# Agentic RAG: turbocharge your RAG with query reformulation and self-query! 🚀
_Authored by: [Aymeric Roucher](https://huggingface.co/m-ric)_

> This tutorial is advanced. You should have notions from [this other cookbook](advanced_rag) first!

> Reminder: Retrieval-Augmented-Generation (RAG) is “using an LLM to answer a user query, but basing the answer on information retrieved from a knowledge base”. It has many advantages over using a vanilla or fine-tuned LLM: to name a few, it allows to ground the answer on true facts and reduce confabulations, it allows to provide the LLM with domain-specific knowledge, and it allows fine-grained control of access to information from the knowledge base.

But vanilla RAG has limitations, most importantly these two:
- It **performs only one retrieval step**: if the results are bad, the generation in turn will be bad.
- __Semantic similarity is computed with the *user query* as a reference__, which might be suboptimal: for instance, the user query will often be a question and the document containing the true answer will be in affirmative voice, so its similarity score will be downgraded compared to other source documents in the interrogative form, leading to a risk of missing the relevant information.

But we can alleviate these problems by making a **RAG agent: very simply, an agent armed with a retriever tool!**

This agent will: ✅ Formulate the query itself and ✅ Critique to re-retrieve if needed.

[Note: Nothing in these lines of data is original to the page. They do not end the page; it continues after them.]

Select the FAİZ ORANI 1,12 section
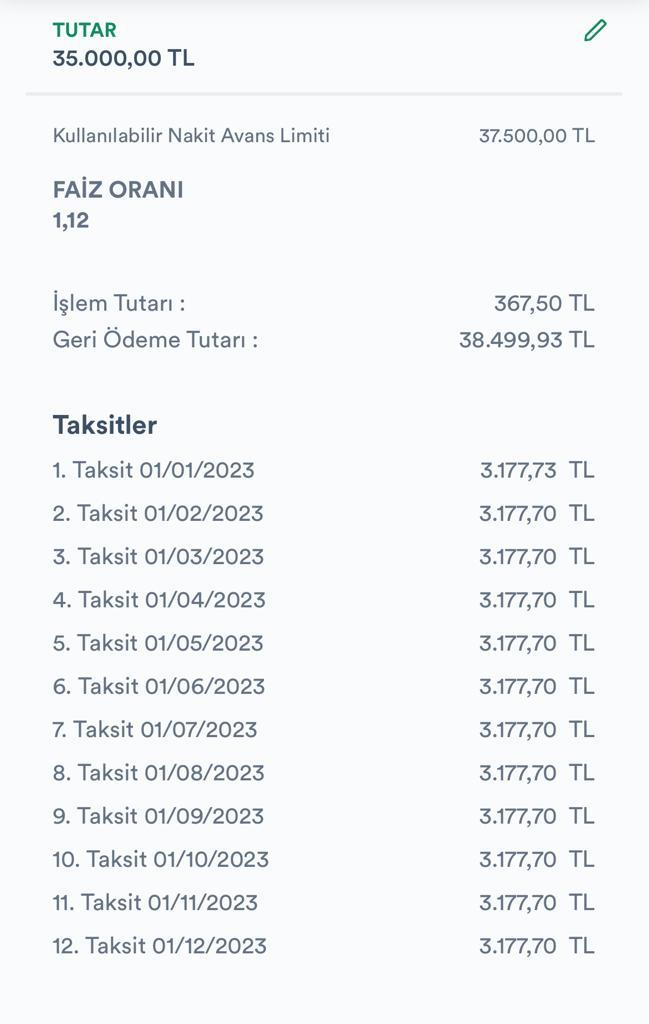The height and width of the screenshot is (1024, 649). pyautogui.click(x=118, y=205)
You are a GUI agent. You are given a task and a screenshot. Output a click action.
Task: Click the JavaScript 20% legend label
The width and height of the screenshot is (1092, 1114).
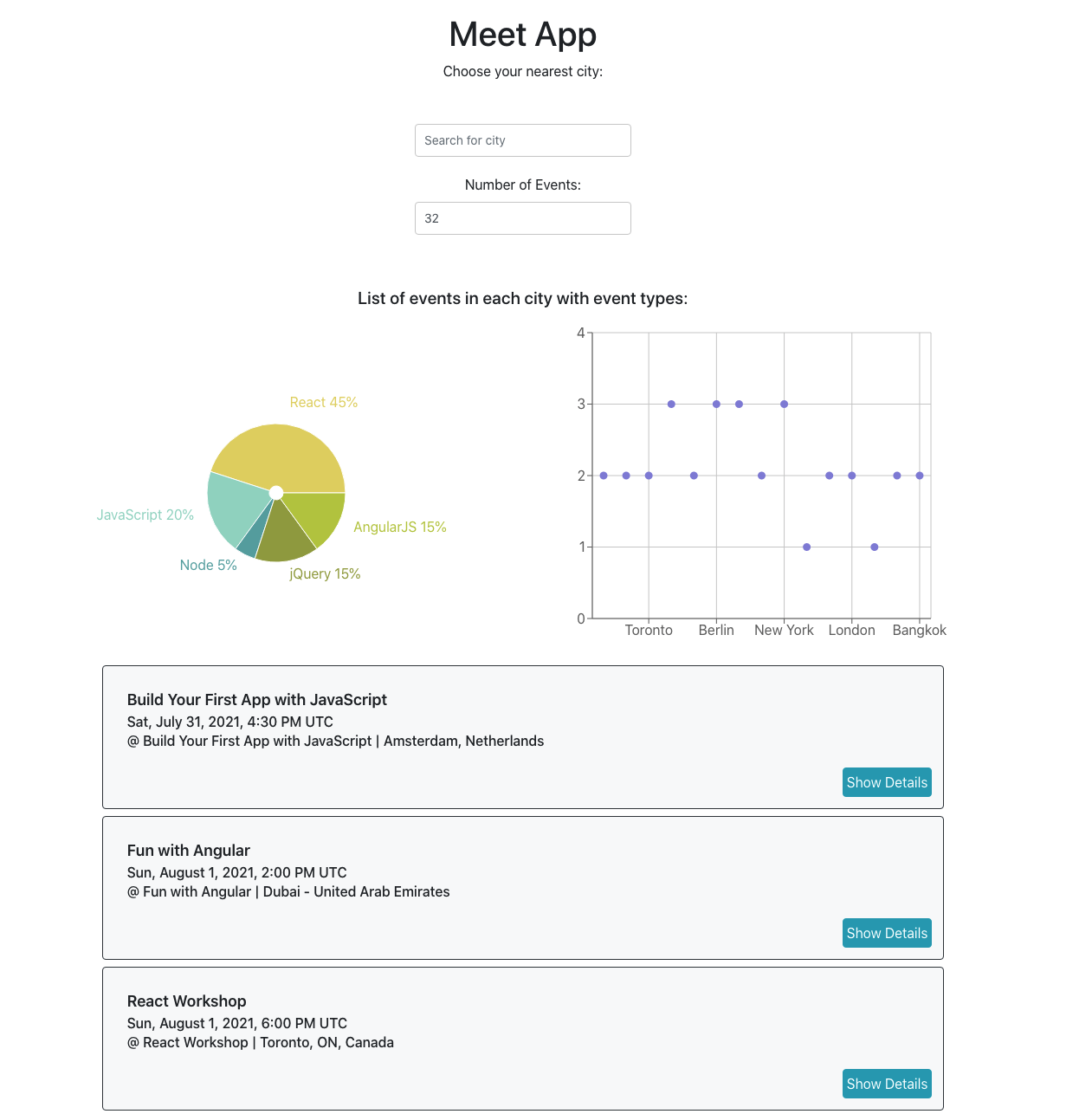[x=145, y=515]

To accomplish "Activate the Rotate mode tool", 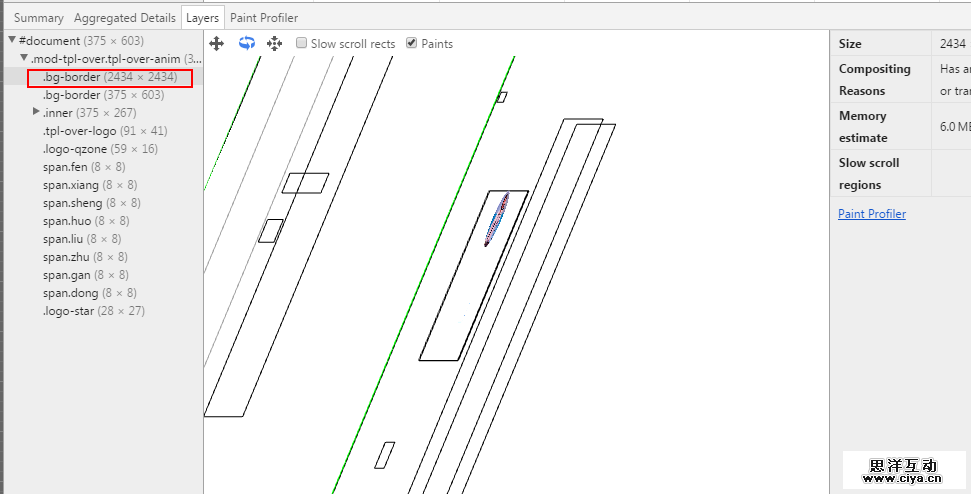I will click(246, 43).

So it should naively recover some advanced RAG techniques!
- Instead of directly using the user query as the reference in semantic search, the agent formulates itself a reference sentence that can be closer to the targeted documents, as in [HyDE](https://huggingface.co/papers/2212.10496)
- The agent can the generated snippets and re-retrieve if needed, as in [Self-Query](https://docs.llamaindex.ai/en/stable/examples/evaluation/RetryQuery/)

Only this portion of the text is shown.